The calltime field in the shadow stack frame is only used by the function
graph tracer and profiler. But now that there's other users of the function
graph infrastructure, this adds overhead and wastes space on the shadow
stack.

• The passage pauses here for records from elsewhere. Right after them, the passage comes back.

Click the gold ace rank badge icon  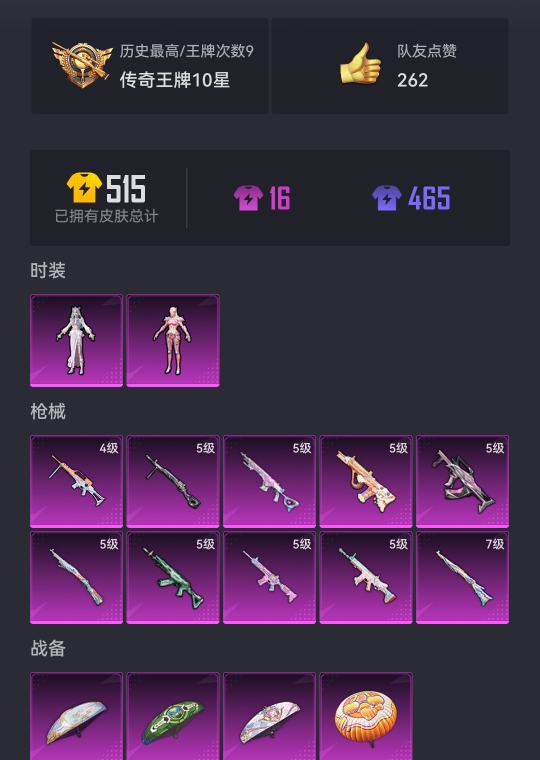pos(81,65)
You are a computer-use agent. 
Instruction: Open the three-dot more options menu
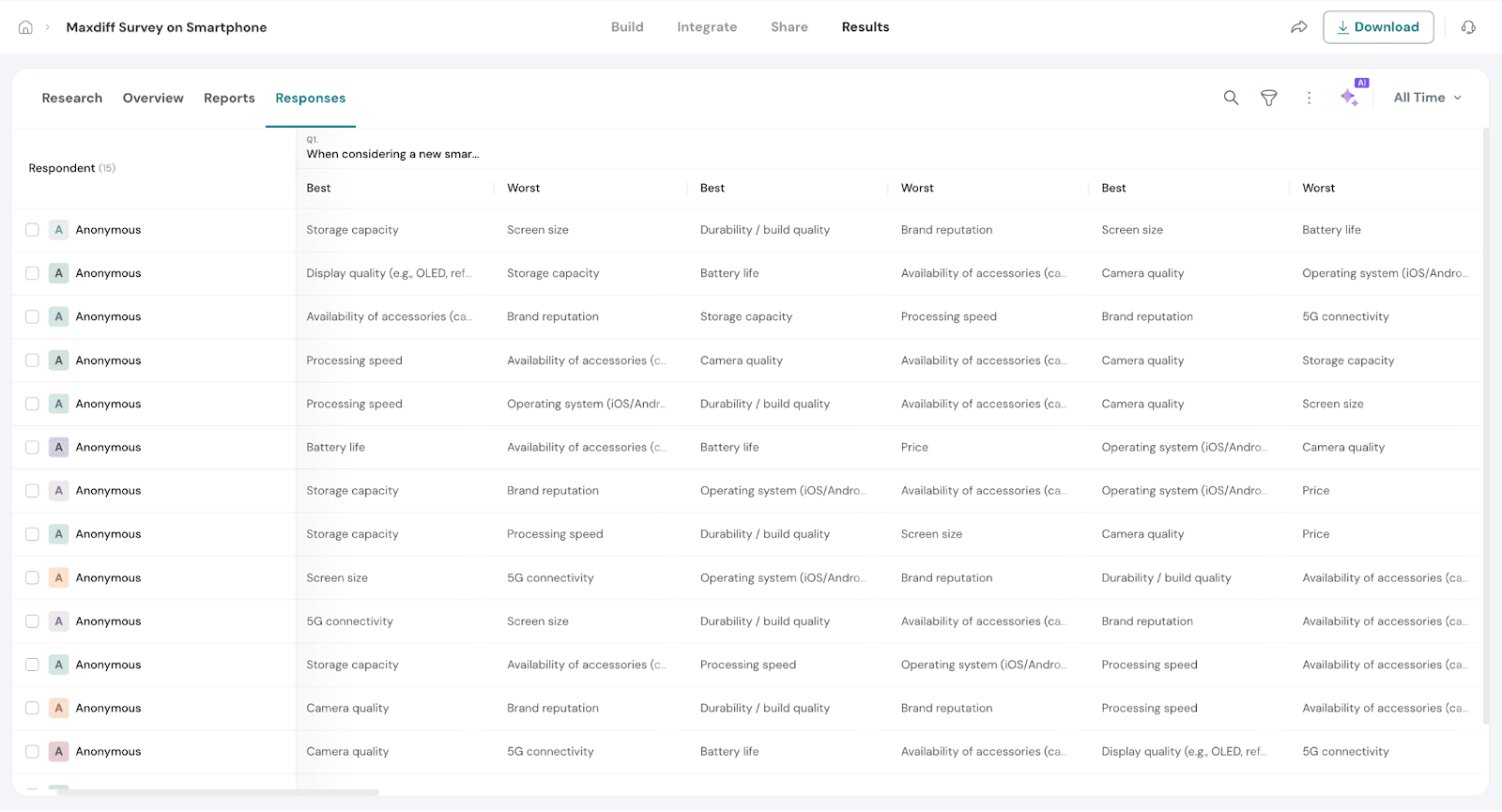(x=1309, y=98)
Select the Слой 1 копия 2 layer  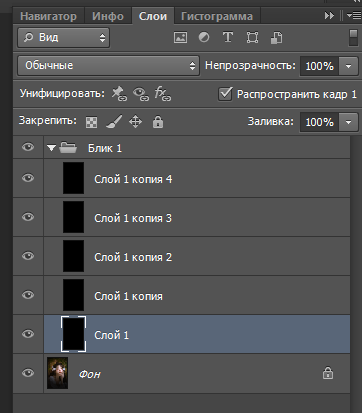pyautogui.click(x=197, y=256)
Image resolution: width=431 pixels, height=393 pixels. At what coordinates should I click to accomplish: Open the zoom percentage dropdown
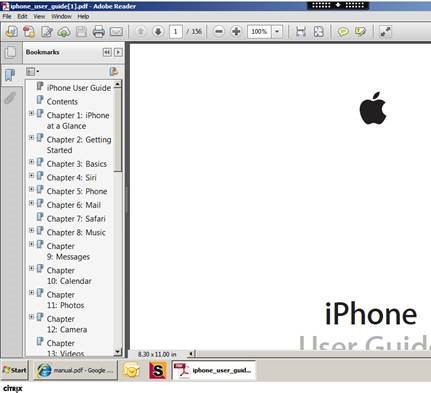(277, 32)
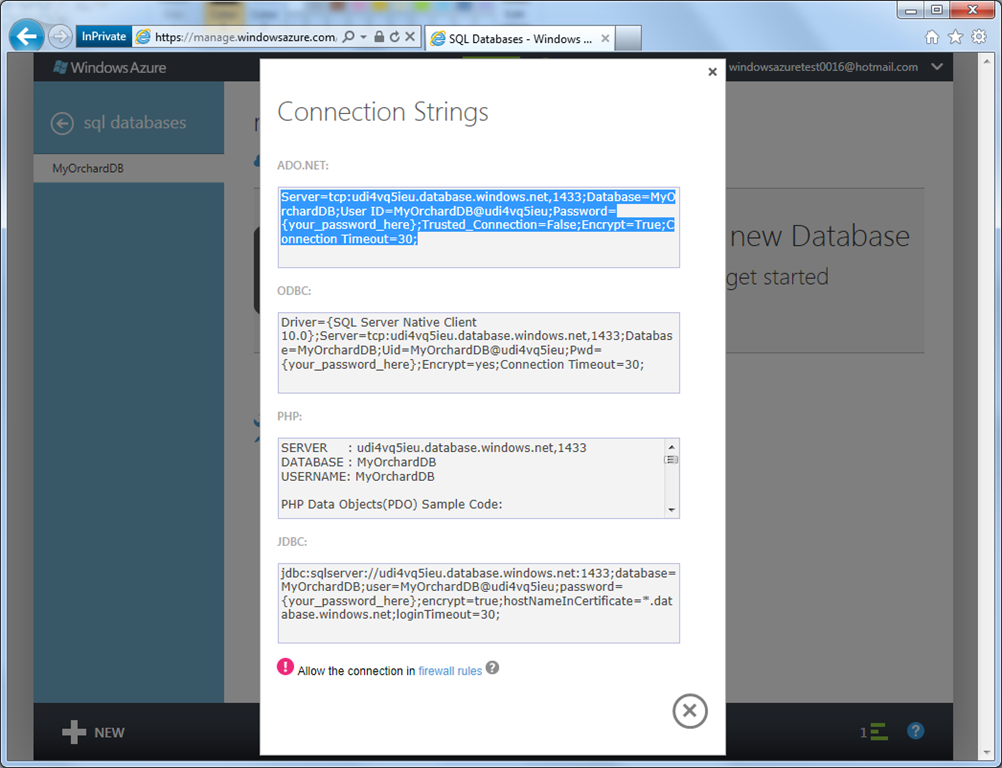Screen dimensions: 1002x768
Task: Click the back arrow next to sql databases
Action: (x=62, y=123)
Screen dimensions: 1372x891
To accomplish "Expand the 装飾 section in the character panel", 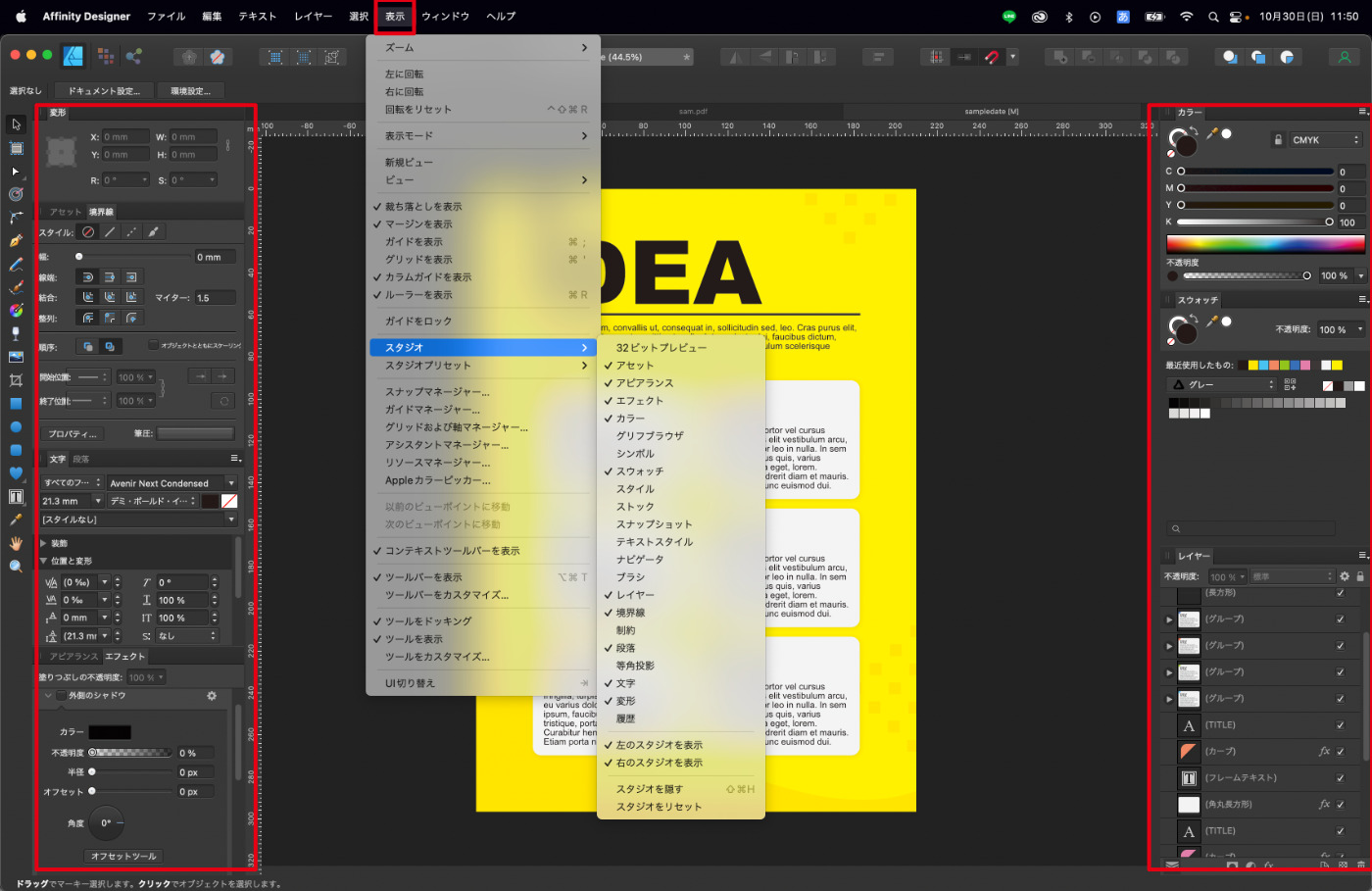I will tap(43, 543).
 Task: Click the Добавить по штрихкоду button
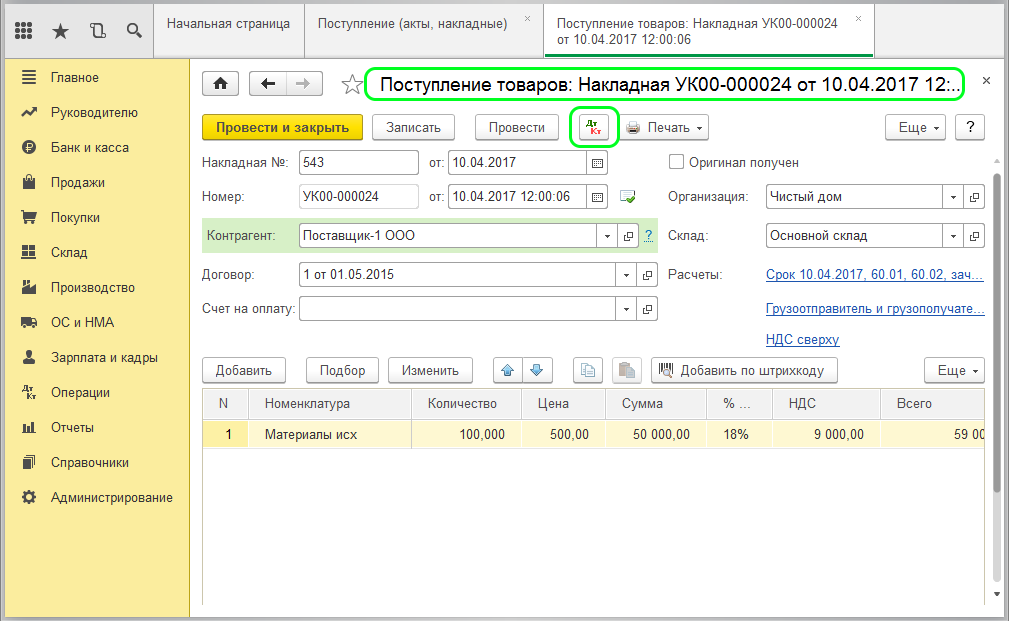744,370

Move the calltime to the fgraph data storage, where the function
graph and profiler entry functions will save it in its own graph storage and
retrieve it in its exit functions.

Signed-off-by: Steven Rostedt (Google) <rostedt@xxxxxxxxxxx>
---
include/linux/ftrace.h | 1 -
kernel/trace/fgraph.c | 5 ---
kernel/trace/ftrace.c | 19 ++++-----
kernel/trace/trace_functions_graph.c | 60 +++++++++++++++++++---------
4 files changed, 51 insertions(+), 34 deletions(-)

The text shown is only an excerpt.